Task instructions
Output each entry verbatim. Leave the images out.

++++

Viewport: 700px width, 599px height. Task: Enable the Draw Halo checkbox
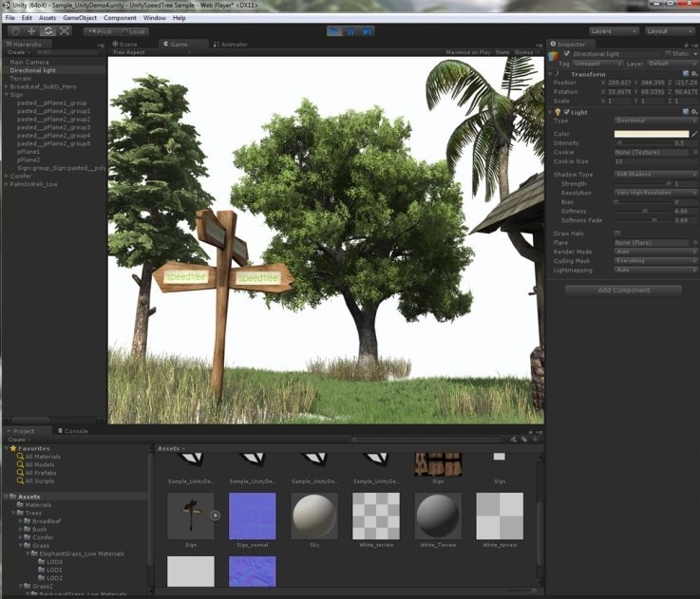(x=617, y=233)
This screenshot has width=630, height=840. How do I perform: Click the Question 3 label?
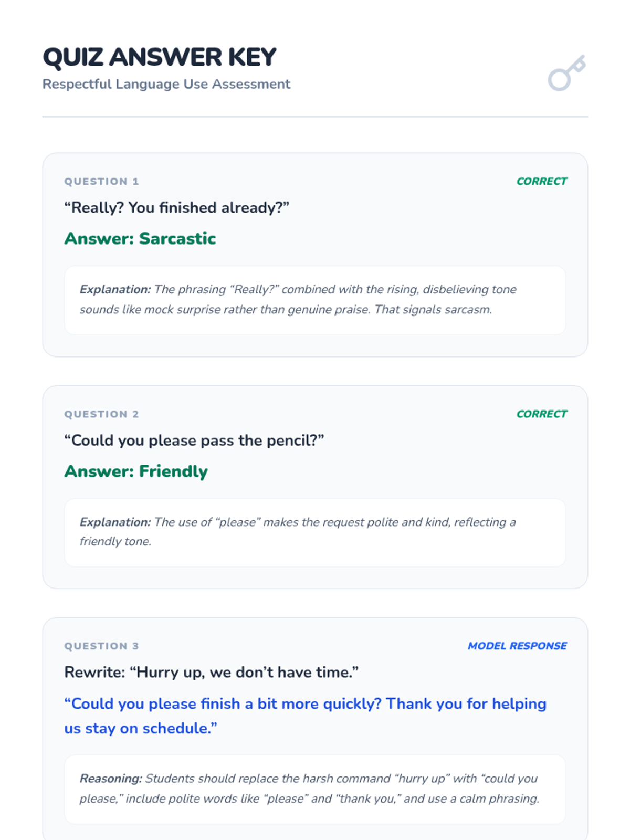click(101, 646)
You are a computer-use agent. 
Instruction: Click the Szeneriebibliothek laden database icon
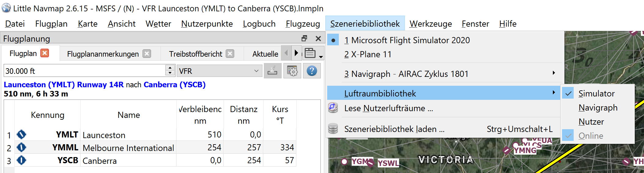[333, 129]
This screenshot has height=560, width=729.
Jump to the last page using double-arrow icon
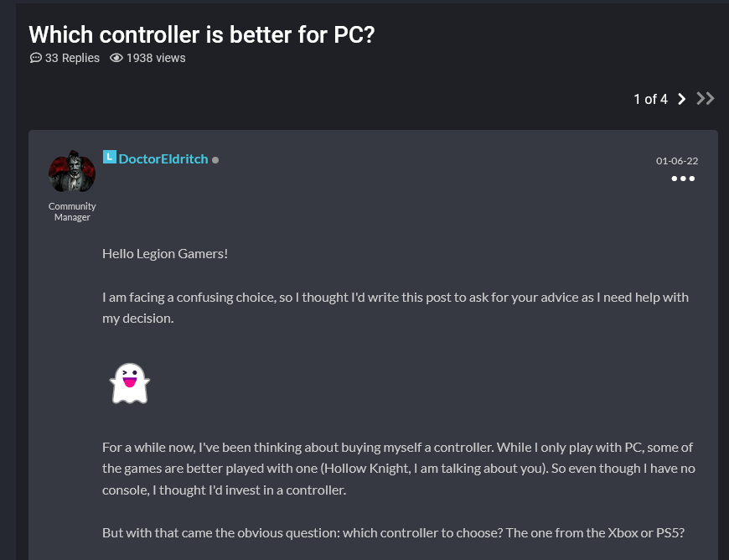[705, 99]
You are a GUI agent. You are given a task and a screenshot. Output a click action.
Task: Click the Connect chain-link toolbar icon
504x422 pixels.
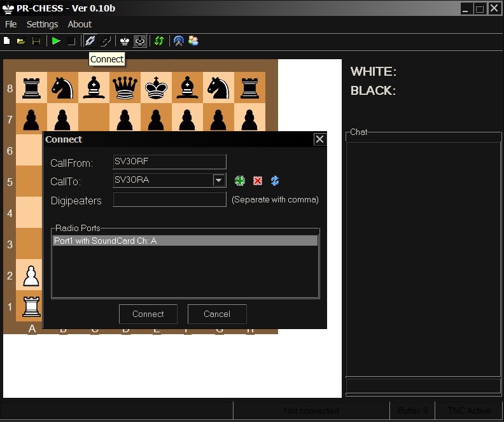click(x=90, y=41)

++++

Exercise response
Viewport: 700px width, 599px height. Task: Enable the Draw Halo checkbox
(x=617, y=233)
This screenshot has width=630, height=840. How do I perform: Click the Question 3 label?
click(101, 646)
You are a computer-use agent. 
Instruction: Click the Szeneriebibliothek laden database icon
[333, 129]
This screenshot has height=560, width=729.
Jump to the last page using double-arrow icon
[705, 99]
You are a GUI agent. You are given a task and a screenshot. Output a click action.
Task: Click the Connect chain-link toolbar icon
504x422 pixels.
click(x=90, y=41)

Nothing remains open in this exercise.